[Dataset entries]
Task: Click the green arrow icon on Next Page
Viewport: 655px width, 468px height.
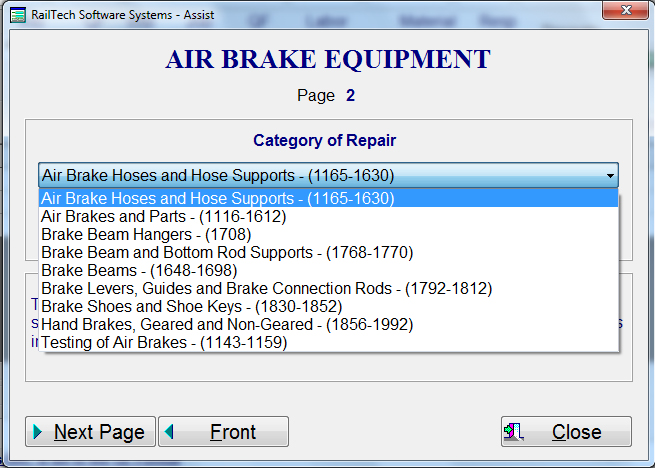Action: (38, 432)
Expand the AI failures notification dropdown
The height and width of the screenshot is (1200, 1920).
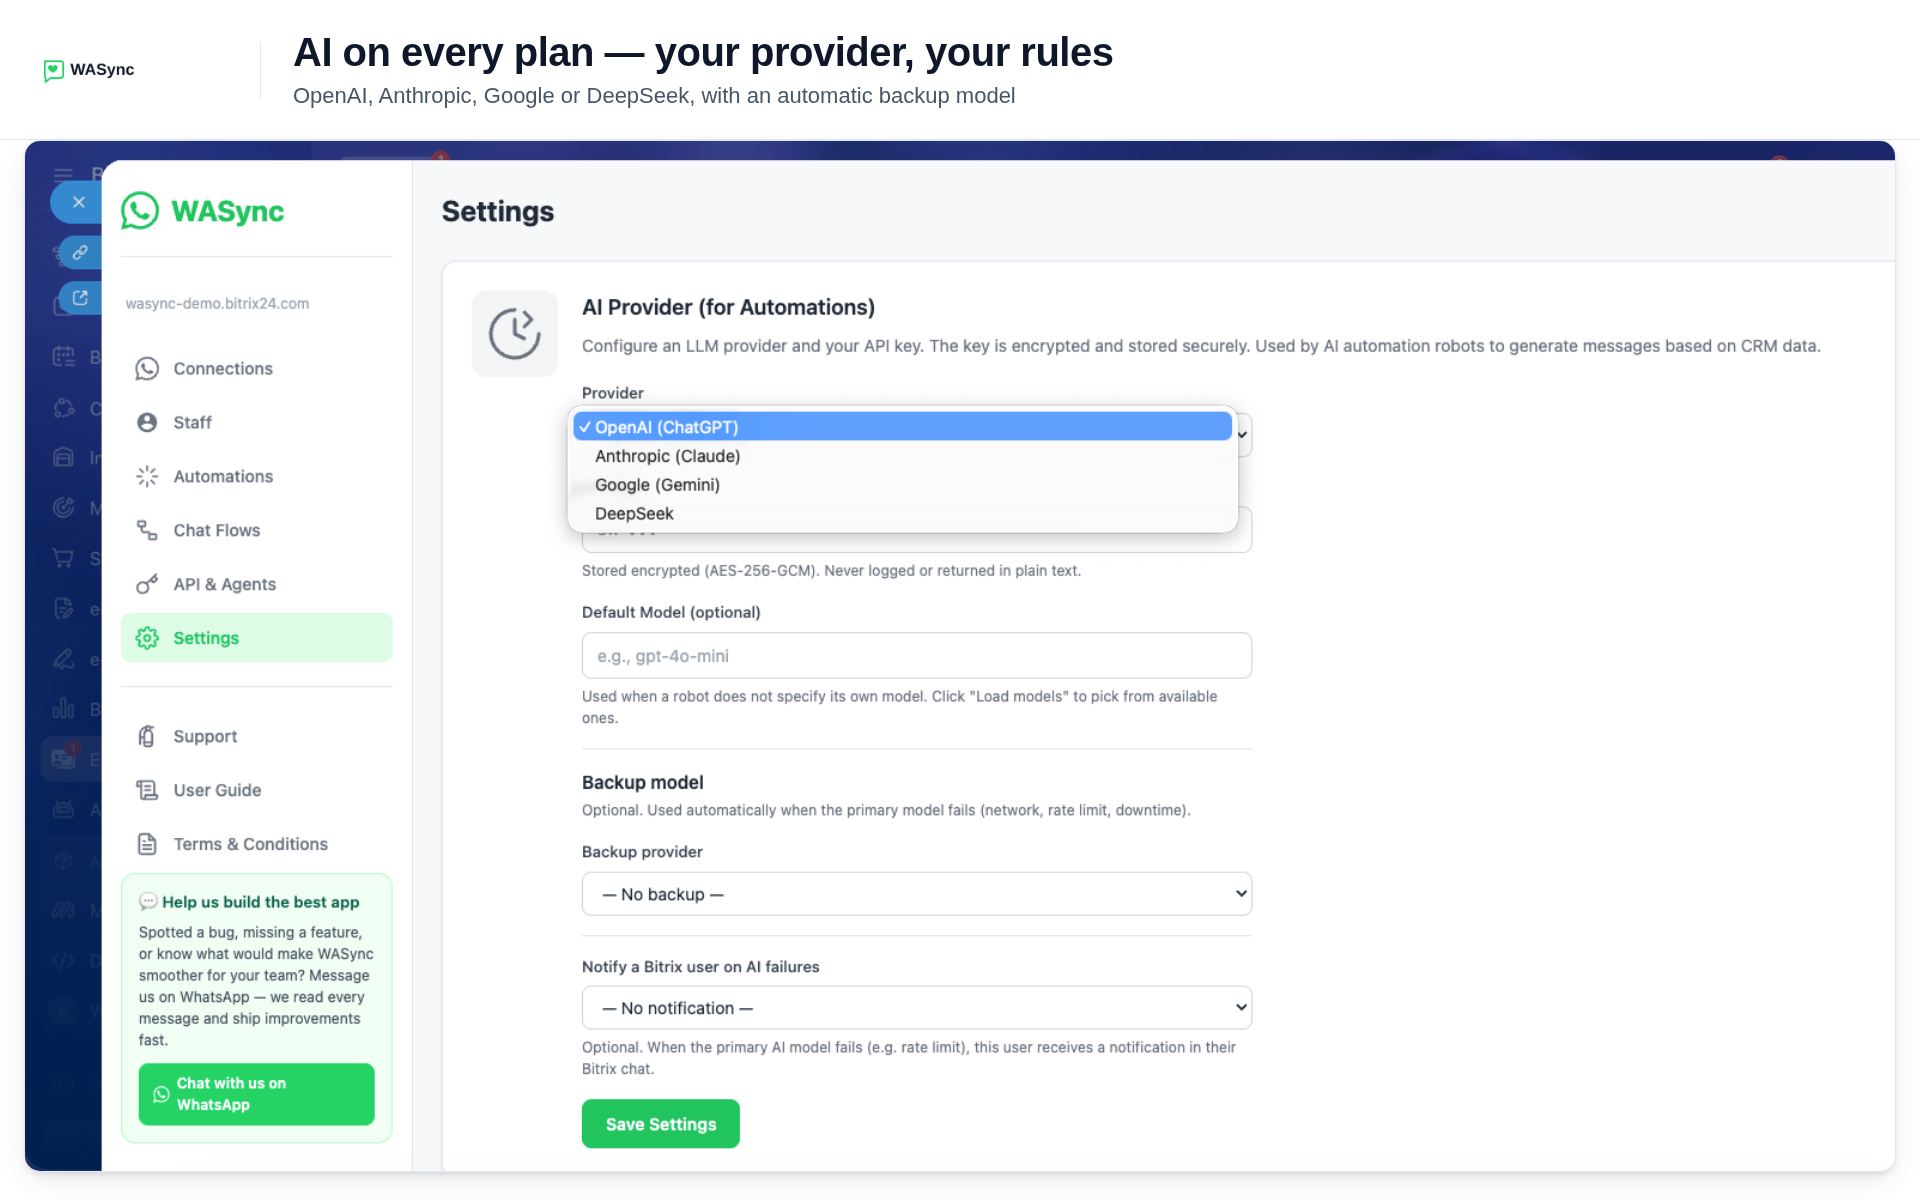coord(916,1008)
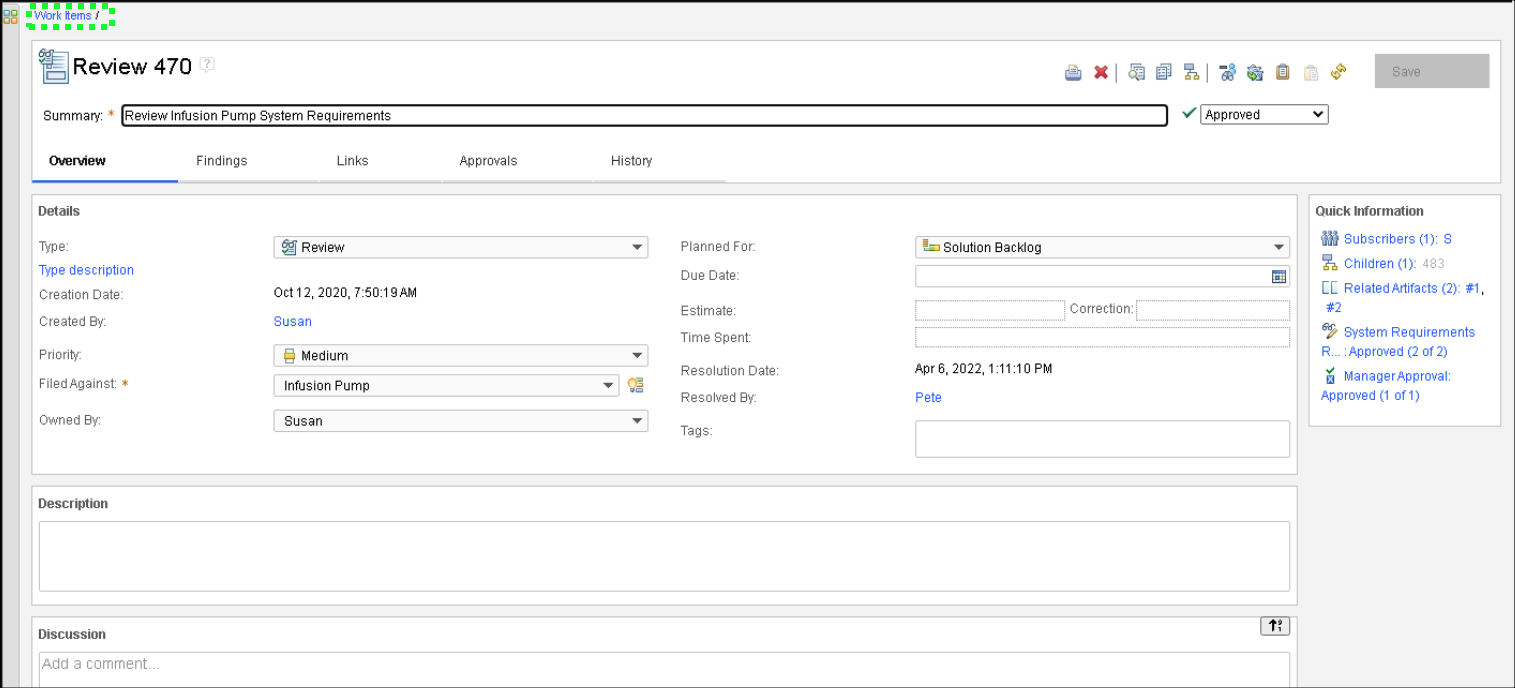Open the Planned For Solution Backlog dropdown
The height and width of the screenshot is (688, 1515).
coord(1102,247)
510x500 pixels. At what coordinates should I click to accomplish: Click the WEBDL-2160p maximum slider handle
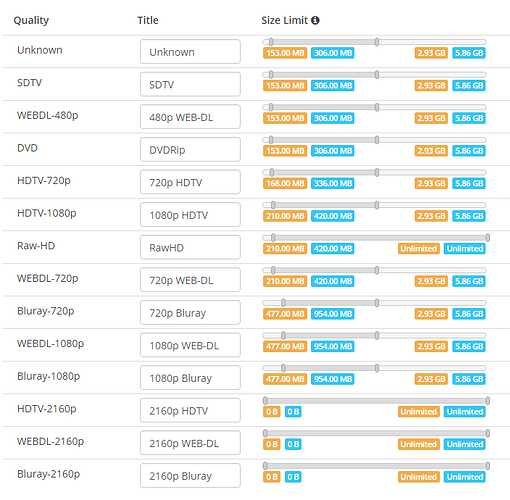(488, 433)
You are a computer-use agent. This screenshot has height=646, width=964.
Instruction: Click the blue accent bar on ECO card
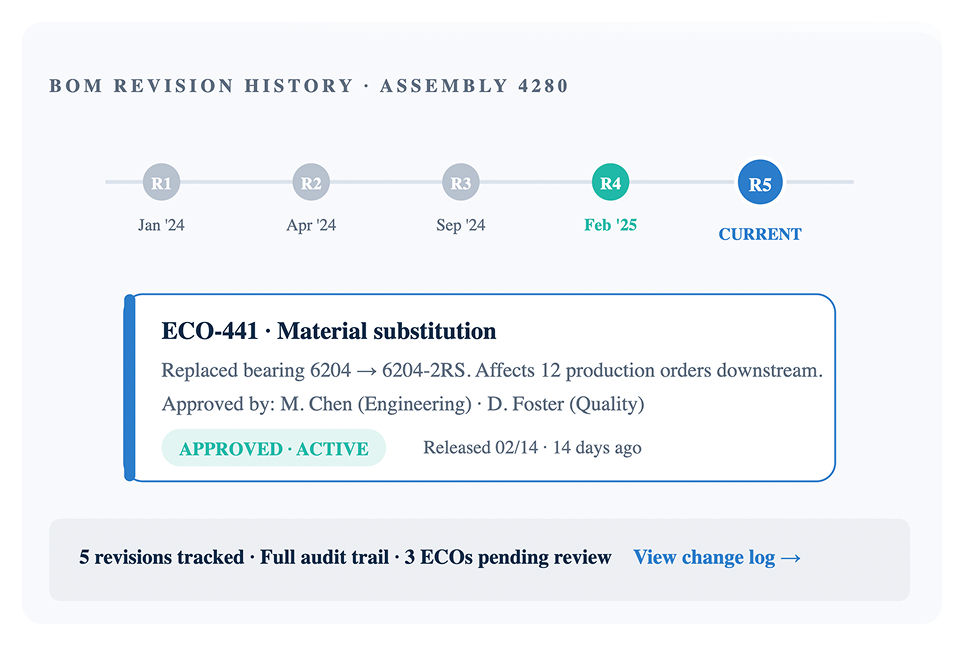(129, 388)
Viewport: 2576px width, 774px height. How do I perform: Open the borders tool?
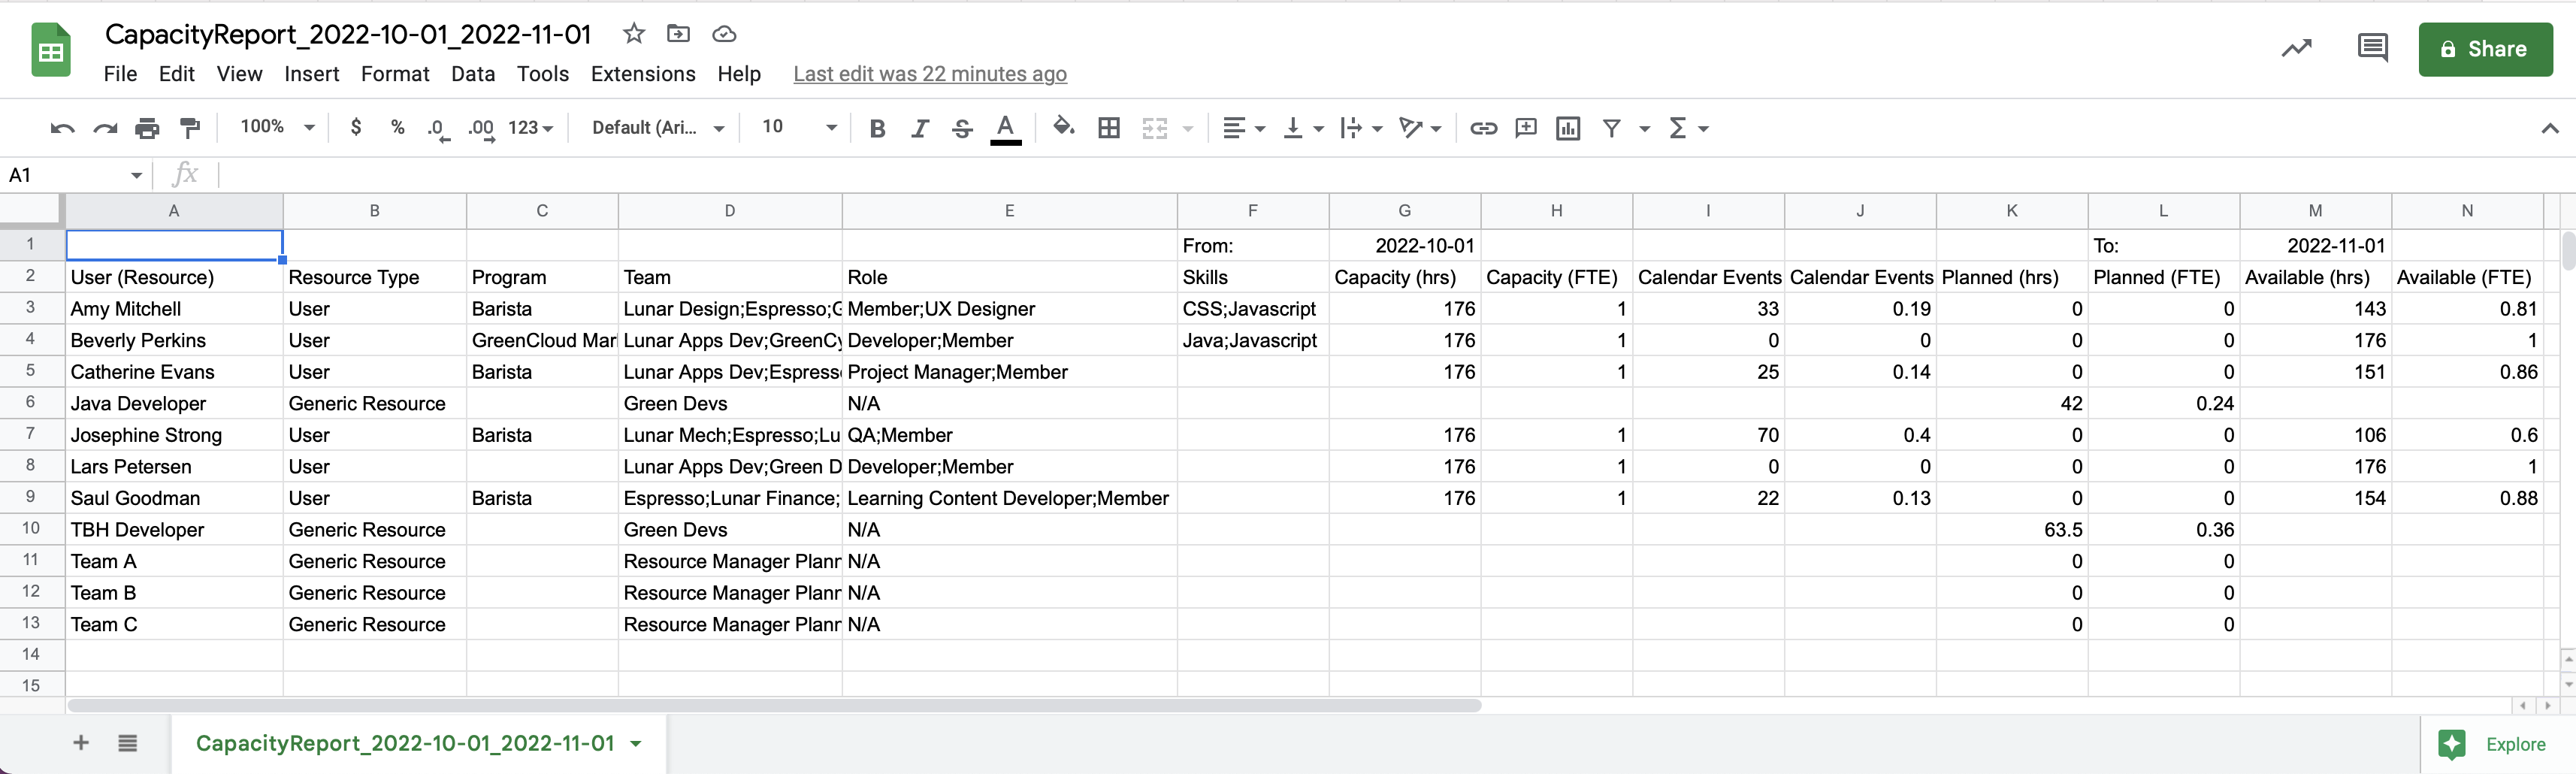pyautogui.click(x=1108, y=128)
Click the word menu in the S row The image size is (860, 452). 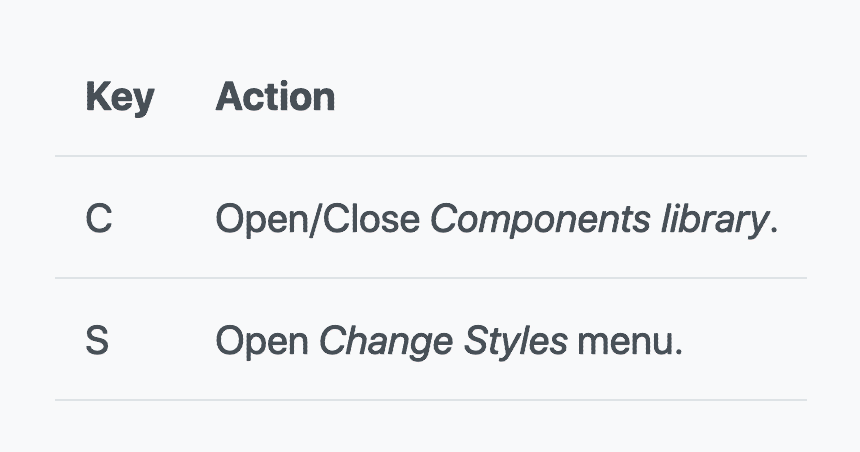pos(625,341)
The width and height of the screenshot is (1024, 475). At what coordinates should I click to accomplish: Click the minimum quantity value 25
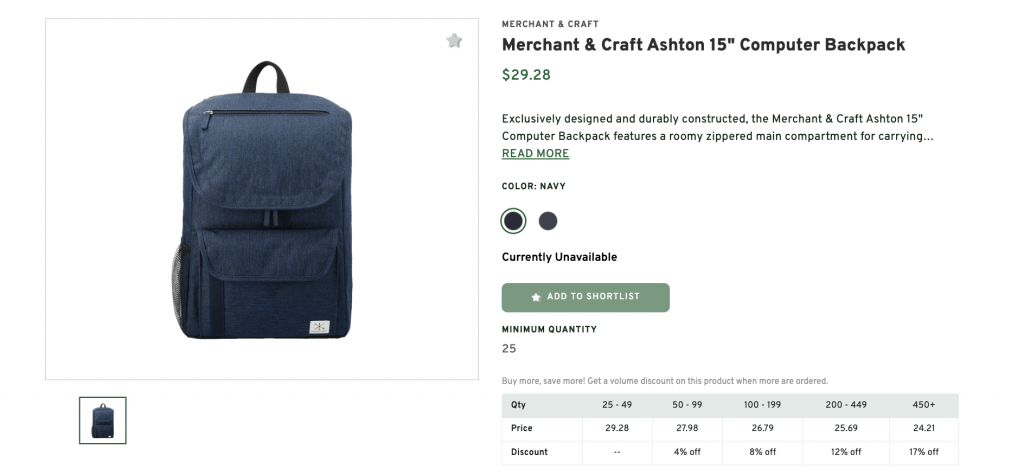pyautogui.click(x=509, y=349)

# Exercise objective
From the opening line of the entries above to the line containing "Expand the AI failures notification dropdown", please transcribe each line exactly, skipping every picture.

# Solution for this exercise
Task: Click the green arrow icon on Next Page
Viewport: 655px width, 468px height.
Action: (38, 432)
Expand the AI failures notification dropdown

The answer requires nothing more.